Frau beschimpfte im Livestream zwei Männer

Auch eine Serbin hat sich im virtuellen Raum nicht zu benehmen gewusst. Auf der Plattform Tiktok wendete sie sich an einem Sonntag im Februar mit einem Livestream an die Öffentlichkeit. Über 700 Leute schauten und hörten der damals 50-Jährigen zu.

Gegenüber ihren Followern beschwerte sie sich über zwei Männer. Über den einen sagte sie, dass dessen Frau abgehauen und in ein Frauenhaus geflohen sei, es gebe in der Schweiz keinen grösseren Lügner und Dreckskerl. Zudem sei der Mann ins Puff gegangen und habe seinen Führerschein gefälscht. Weiter erzählte sie, der Mann wisse nicht einmal, wie man ein Trottinett fahre, er könne weder lesen noch schreiben und sei eifersüchtig.

Einen anderen Mann beschimpfte sie als Lügner und Nullnummer. «Die Beschuldigte wählte ihre Worte bewusst und mit dem Ziel, beide Strafkläger öffentlich zu verunglimpfen», schreibt die Staatsanwaltschaft in einem Strafbefehl. Wegen mehrfacher übler Nachrede wird die Frau mit einer bedingten Geldstrafe von 30 Tagessätzen zu 120 Franken belegt (3600 Franken), es kommen eine Busse von 900 Franken, Strafbefehlsgebühren von 800 Franken und Dolmetscherkosten von 390 Franken hinzu.

Betrug und Drohung: Fast 6000 Franken Strafe

Im vergangenen Oktober haben sich zwei Männer im Internet kennengelernt – auch ihre Konversation landete bei der Staatsanwaltschaft.
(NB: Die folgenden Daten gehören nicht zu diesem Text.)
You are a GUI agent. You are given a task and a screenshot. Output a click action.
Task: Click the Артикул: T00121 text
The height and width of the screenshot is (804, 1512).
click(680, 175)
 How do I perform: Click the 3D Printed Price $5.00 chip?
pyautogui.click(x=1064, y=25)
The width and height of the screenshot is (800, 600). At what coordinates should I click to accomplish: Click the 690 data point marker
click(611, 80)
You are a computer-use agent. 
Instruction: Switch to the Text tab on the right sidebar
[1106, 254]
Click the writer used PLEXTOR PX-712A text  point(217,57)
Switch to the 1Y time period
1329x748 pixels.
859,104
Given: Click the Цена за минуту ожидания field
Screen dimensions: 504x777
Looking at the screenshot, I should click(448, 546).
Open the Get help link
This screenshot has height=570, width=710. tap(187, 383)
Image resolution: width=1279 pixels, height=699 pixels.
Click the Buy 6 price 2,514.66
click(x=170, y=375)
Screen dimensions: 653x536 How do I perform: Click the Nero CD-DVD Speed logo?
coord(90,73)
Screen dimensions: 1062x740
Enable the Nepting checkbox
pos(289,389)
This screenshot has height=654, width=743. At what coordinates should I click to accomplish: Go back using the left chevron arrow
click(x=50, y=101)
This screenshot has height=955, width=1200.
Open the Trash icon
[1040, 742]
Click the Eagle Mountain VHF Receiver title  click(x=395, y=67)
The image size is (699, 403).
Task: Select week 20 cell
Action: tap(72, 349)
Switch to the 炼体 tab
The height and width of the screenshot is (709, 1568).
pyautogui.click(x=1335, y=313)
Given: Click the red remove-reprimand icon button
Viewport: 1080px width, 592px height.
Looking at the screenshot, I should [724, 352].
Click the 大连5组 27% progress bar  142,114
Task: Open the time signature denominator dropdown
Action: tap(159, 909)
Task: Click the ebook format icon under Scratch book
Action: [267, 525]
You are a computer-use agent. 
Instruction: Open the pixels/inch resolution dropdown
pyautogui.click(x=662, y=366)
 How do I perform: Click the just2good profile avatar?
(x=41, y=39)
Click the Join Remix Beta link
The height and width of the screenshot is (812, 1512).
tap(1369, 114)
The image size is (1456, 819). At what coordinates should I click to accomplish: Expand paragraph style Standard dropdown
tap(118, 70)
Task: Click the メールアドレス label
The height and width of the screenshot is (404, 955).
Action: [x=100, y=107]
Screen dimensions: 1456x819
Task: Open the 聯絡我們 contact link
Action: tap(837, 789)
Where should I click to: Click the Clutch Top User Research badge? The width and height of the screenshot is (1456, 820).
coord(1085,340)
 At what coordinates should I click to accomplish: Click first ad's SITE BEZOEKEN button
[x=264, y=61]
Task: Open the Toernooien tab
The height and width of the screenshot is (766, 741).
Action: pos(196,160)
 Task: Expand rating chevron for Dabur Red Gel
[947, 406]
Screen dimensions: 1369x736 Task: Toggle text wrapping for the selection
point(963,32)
Der Beschuldigte hatte auf der Plattform Ricardo ein Inserat aufgeschaltet, in dem er Fussballtickets für das Champions-League-Spiel Young Boys Bern gegen Roter Stern Belgrad zum Verkauf anbot.

Die beiden telefonierten und wurden sich über den Kaufpreis einig: Sieben Tickets für 700 Franken. Der Käufer überwies den Betrag am nächsten Tag per Twint. Doch der damals 28-jährige Mann aus Wohlen, der die Tickets anbot, war gar nie in deren Besitz. Es entwickelte sich ein reger Chat-Kontakt über Whatsapp. Schliesslich überwies der Beschuldigte einen Teil des Geldes zurück: Zwei Mal 80 Franken, einmal 40 Franken. Die restlichen 500 Franken blieb er dem Mann schuldig.

Mehr noch: Der Beschuldigte drohte seinem Opfer im Chat auch mehrfach. Auf etwas holprigem Deutsch liess er sein Gegenüber wissen: «Ich wott mis chopf Geld oder din Chopf isch wegg». Und etwas später: «Du zu de Polizei. Ich zu de Polizei und bi de hells Angels.»

Der Wohler wurde wegen Betrugs und mehrfacher Drohung verurteilt. Es war wohl nicht das erste Mal, dass der Mann mit dem Gesetz in Konflikt kam, denn die Geldstrafe von 60 Tagessätzen zu 80 Franken wurde unbedingt ausgesprochen. Hinzu kommen Strafbefehlsgebühren von 900 Franken, macht zusammen 5700 Franken.